Uma outra novidade do livro: fixa-se por volta de 1755 a altura em que a noção de segundo aparece pela primeira vez em Portugal: quando jesuítas fabricam relógios de precisão, para observarem um eclipse da Lua.

Um “estrangeirado”, João Jacinto de Magalhães, é uma das figuras mais importantes da comunidade científica europeia do século XVIII. Fabrica relógios e outros instrumentos científicos.

Veríssimo Alves Pereira e Augusto Justiniano de Araújo, amigos, dominam o século XIX português em termos de relojoaria. O primeiro, inventor e promotor de relógios mecânicos de hora universal e de relógios de sol que assinalavam sonoramente o meio-dia (meridianos), regulou o tempo público do Porto e de Lisboa, a partir da Torre dos Clérigos, do Castelo de São Jorge, ou da Escola Politécnica. O segundo, que também inventou relógios de hora universal, foi o fundador da Escola de Relojoaria da Casa Pia.

Algumas colecções privadas (Carvalho Monteiro, Medeiros e Almeida), ou públicas (família real, no Palácio da Ajuda) são referidas.

Os casos de A Boa Reguladora e de A Boa Construtora, exemplos de relojoaria de fabrico nacional, bem como os de Dimas de Melo Pimenta (introdutor da relojoaria moderna no Brasil) ou de Germano Silva (construtor de relógios monumentais nos Estados Unidos) são igualmente tratados.

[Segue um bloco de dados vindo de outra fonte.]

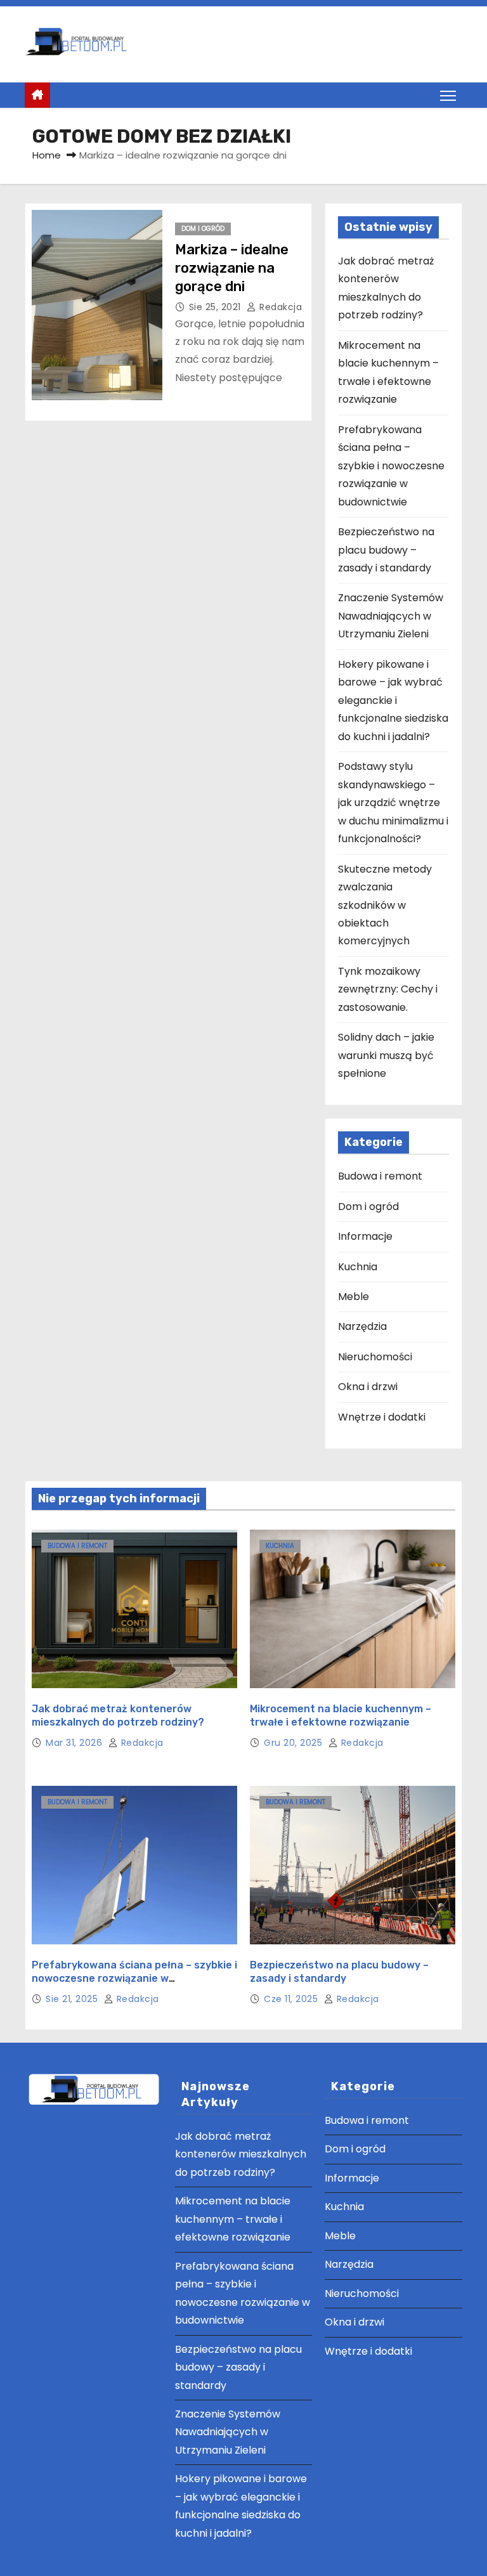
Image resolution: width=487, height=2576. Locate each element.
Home (46, 155)
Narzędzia (362, 1326)
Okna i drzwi (368, 1386)
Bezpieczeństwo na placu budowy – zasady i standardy (386, 549)
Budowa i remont (380, 1176)
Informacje (365, 1236)
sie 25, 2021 (216, 307)
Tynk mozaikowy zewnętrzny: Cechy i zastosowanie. (388, 989)
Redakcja (279, 307)
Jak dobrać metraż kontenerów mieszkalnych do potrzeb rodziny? (240, 2154)
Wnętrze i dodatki (381, 1417)
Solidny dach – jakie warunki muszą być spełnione (386, 1055)
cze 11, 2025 (292, 1999)
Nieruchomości (375, 1357)
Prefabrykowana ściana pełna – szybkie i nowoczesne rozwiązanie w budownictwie (391, 465)
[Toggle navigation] (448, 95)
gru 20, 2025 (294, 1742)
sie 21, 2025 (73, 1999)
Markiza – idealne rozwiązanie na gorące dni (232, 268)
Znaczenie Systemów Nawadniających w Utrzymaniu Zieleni (390, 615)
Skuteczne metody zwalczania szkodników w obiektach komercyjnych (385, 905)
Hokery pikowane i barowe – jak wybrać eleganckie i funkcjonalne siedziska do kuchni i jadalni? (393, 700)
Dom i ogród (202, 228)
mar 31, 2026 (75, 1742)
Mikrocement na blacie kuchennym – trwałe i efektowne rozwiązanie (232, 2219)
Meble (353, 1296)
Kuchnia (357, 1266)
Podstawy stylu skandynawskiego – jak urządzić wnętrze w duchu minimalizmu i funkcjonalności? (393, 802)
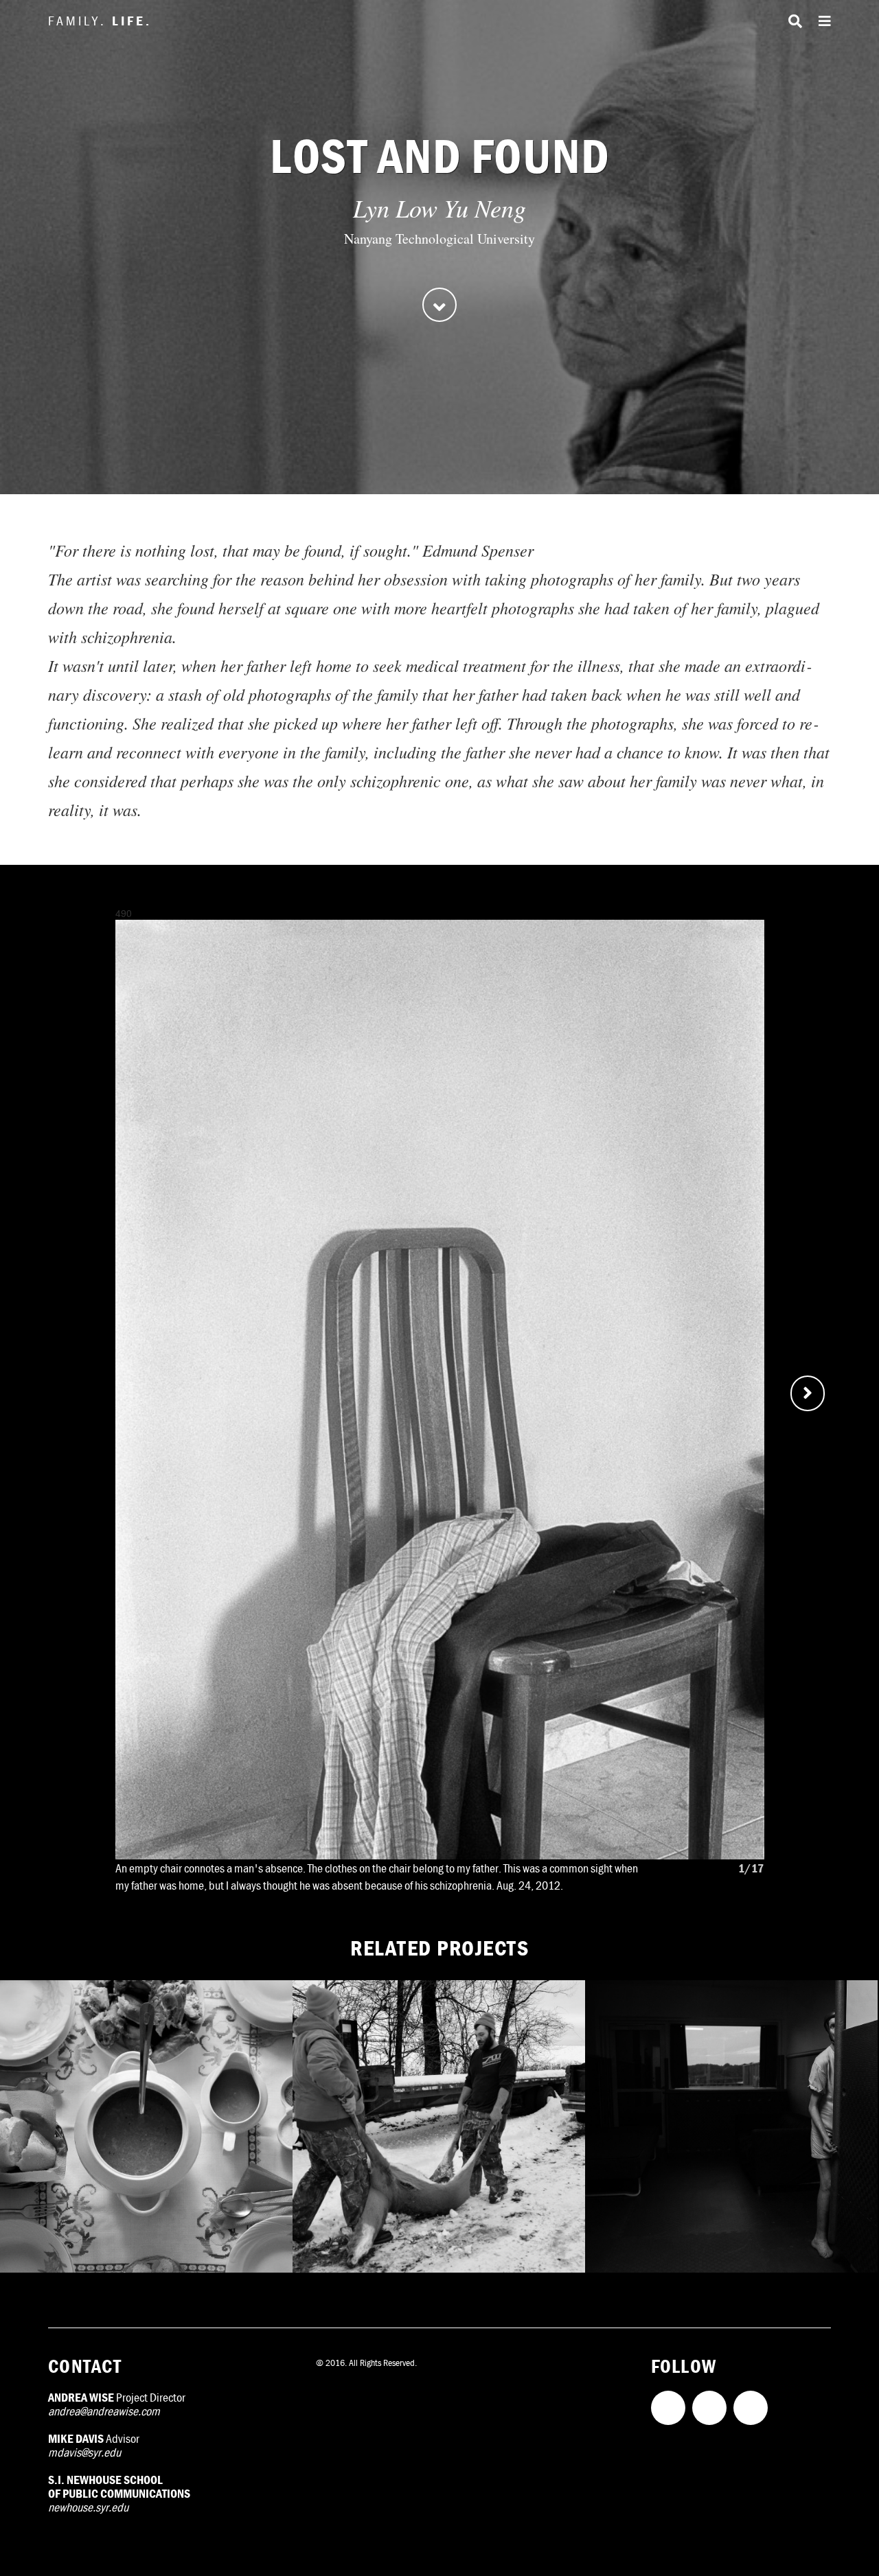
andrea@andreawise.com (104, 2411)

O estado de abandono generalizado a que estão votados os relógios de torre em Portugal é realçado ao longo da obra, defendendo-se um levantamento urgente dos exemplares e a sua recuperação.

Um último pormenor, sobre a capa do livro: na foto, o relógio do Arco da Rua Augusta. Apesar de parado, como a maioria dos relógios públicos deste país, está certo pelo menos duas vezes por dia….

Desde que a obra póstuma de Sousa Viterbo sobre o tema da Relojoaria foi publicada, há cerca de um século, quase mais nada se escreveu sobre uma questão cada vez mais multidisciplinar, que tem merecido a atenção crescente em todos os países do Ocidente.

Praticamente um século depois, eis aqui apenas um ponto de partida para quem se queira interessar sobre ela. Que não demore mais um século a escrever-se sobre o Tempo, a Relojoaria e as Mentalidades em Portugal.